THE GLACIERS are metaphor and reality, both at once, of our crumbling world. We watch them melt, like Civil War soldiers, lining up in ranks, facing an enemy lined up in ranks thousands of miles away. hThe command goes out:

                                                FIRE!

and the first rank falls down, mowed down by the opposition’s bullets. We watch them fall.

FIRE!

They begin to crumble. Tors, stalactites, like Bryce Canyon carved in ice. Tor by tor, they tip—the tipping point—they rush headlong into the sea. White tors, white sea, the first rank falls, pulling the second rank behind it. They tip, they fall, they rush into the sea.

FIRE!

It is the invisible fire, the extra-arctic fire of car exhausts, of cars whose owners are driving around the block looking for a parking space, who leave their motors idling. Of coal burning and oil burning plants producing steam to drive the turbines that run the lights of cities so bright at night they can be seen from space efflorescing like poison fungi in the dark. They say you can tell from space, where the industrial countries are: they effloresce the brightest.  The “developing” world lies in darkness.

In the frozen north comes the great thawing. The Industrial Revolution’s smoke stacks have left their markings, striations of soot zebra stripe the blue of ice marking the years since 1750, like layers of an onion. The arctic winds have rattled time, upthrusting the stripes into geological strata, tilting crazily in the struggle: ice against the depredations of man, man’s factories, man’s cars, man’s wanting to have more, more comfort, more to burn up, more to fill insatiable needs.

                                                FIRE!

But the ice won ‘t go silent. Boom goes the first rank. It is the boom of the avalanche that warns too late. The arctic is booming.   The ice has issued its warning, but in New Orleans in 2005 no one can hear it.  Boom.  In 2011, in New England, the people can’t hear it. Boom.  In 2012, in Staten Island, in Rockaway, on the shores of New Jersey, the people can’t hear it. They will drive.  They will keep the lights on.

BOOM. 

In Mindanao, the people can’t hear it.  477 of them will drown.

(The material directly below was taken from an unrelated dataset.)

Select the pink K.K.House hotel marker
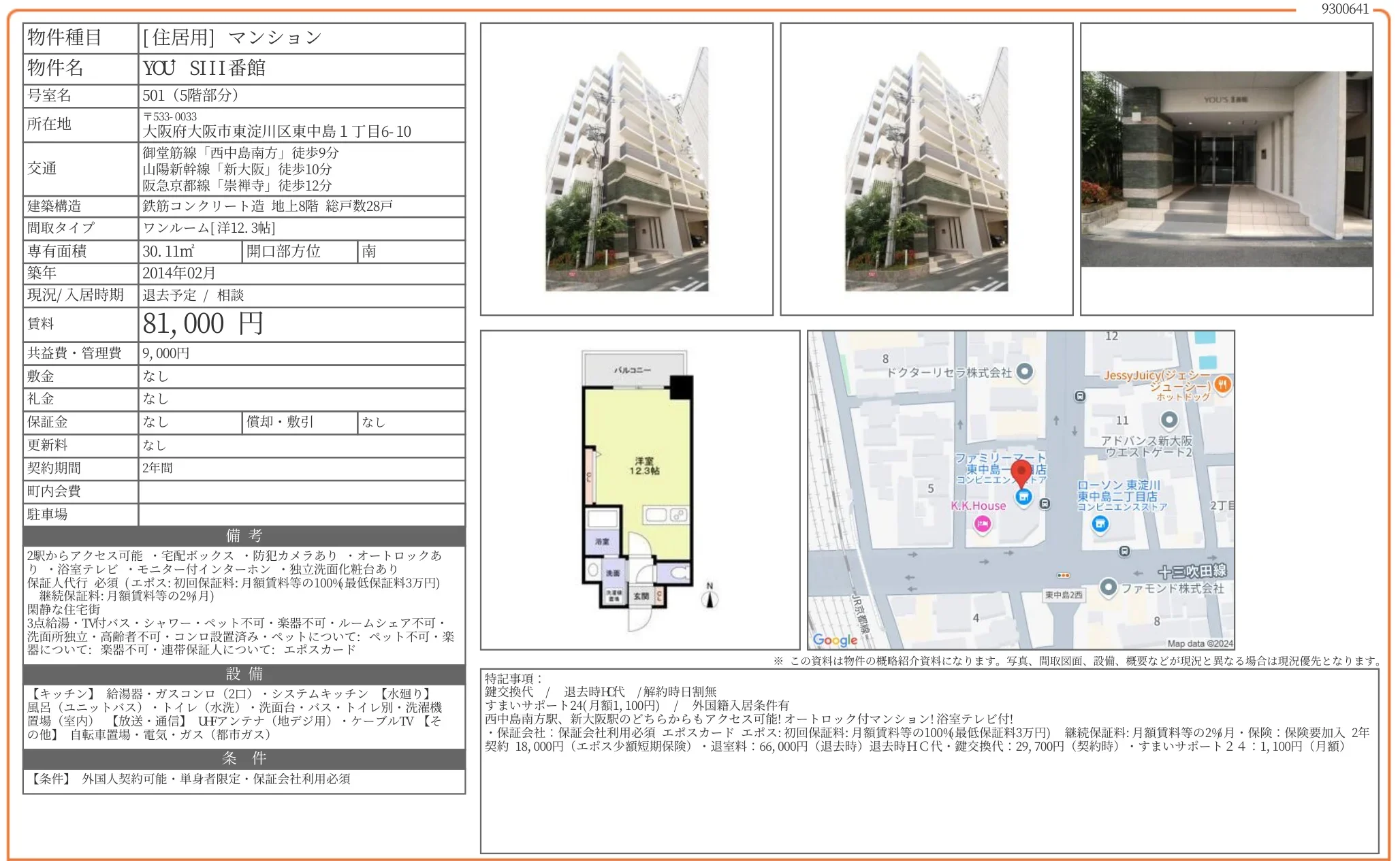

In Doha, the Climate Negotiators can’t hear it.

Boom. This is the sound of the ice, melting, the infrasonic rumble. Listen. Listen now. The rumble of the deep.  Listen.  Here it comes, gathering speed.  Can you hear it?  Can you feel the ground move beneath your feet? Here it comes, opening its great jaws. This moment, when the rumbling gathers speed. Louder. It gets louder now. Yet louder. Can you hear…

But no.  You are in your soundproofed halls of power. You too, line up in rows, disguised behind the names of your countries here in Doha where the hostess of this global event has dropped them like giant place names. You cannot hear it.  The earphones block your ears as you take in the simultaneous translation in your country’s language. You cannot hear it as you prepare to speak. You cannot hear it under the factory lights of the great hall in which you sit manufacturing lies and delay.

You are meeting in Doha—of course—capital of the richest per capita nation in the world, whose every citizen receives an annual subsidy from the oil you extract—of course—that will be transported in pipes, in ships—of course—belching smoke from its stacks—where it will be used to burn—of course—making more light. So the earth can be seen from space, so the efflorescence of its light can delineate the littorals of its most developed countries, of its cities bathed in street light so bright it can be seen from outer space, so it can send out its SOS in space: we are burning. We are on fire, the fire which is at war with the ice.

Boom. Our oceans are rising. The fist rank of ice goes toppling, falling, falling into the deep. Boom.

But the night of space does not hear. And behind their place names, the delegates wrap their heads in their earphones, listening to the simultaneous translation of the speeches in their languages, sitting under the industrial lights whose power is being generated by the coal burning, oil burning furnaces—of course—of the turbines that make the power that guarantees that they won’t hear, that they won’t see the infinitely small moments in time when, amidst the cascading ice sheets, a whale heaves its great weight into the light, into air, for this brief moment—to look at us earthlings with its great accusing eye.